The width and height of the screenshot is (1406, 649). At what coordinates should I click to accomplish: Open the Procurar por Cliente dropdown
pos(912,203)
==
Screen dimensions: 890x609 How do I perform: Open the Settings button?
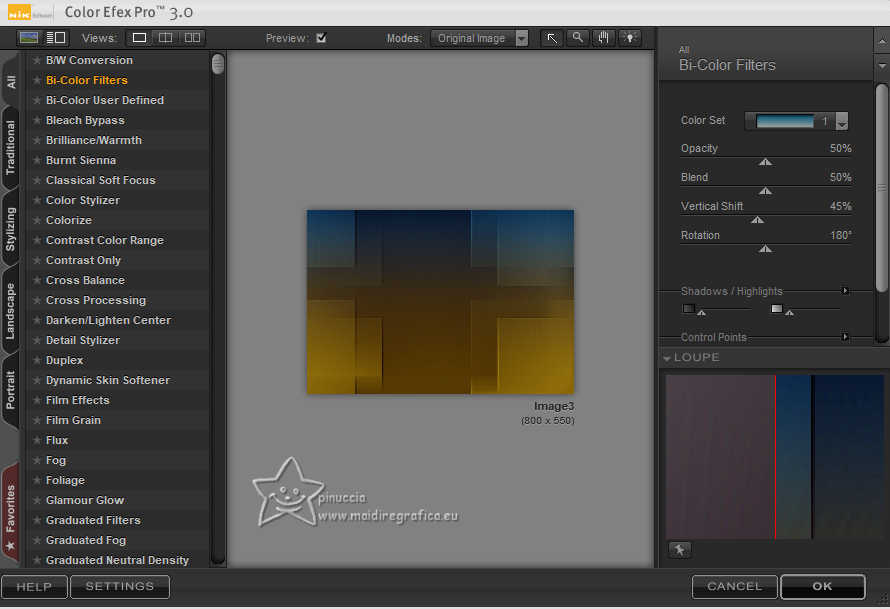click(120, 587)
* * *
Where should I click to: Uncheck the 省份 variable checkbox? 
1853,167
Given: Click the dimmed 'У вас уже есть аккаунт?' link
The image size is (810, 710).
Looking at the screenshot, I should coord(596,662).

__WRITTEN TASK__. Put the part of the material running from the line containing "Given: Click the" through the line containing "Looking at the" into a numbered list, both of those lines included and blank lines left out.

__OUTPUT OF THE EXERCISE__.
1. Given: Click the dimmed 'У вас уже есть аккаунт?' link
2. The image size is (810, 710).
3. Looking at the screenshot, I should coord(596,662).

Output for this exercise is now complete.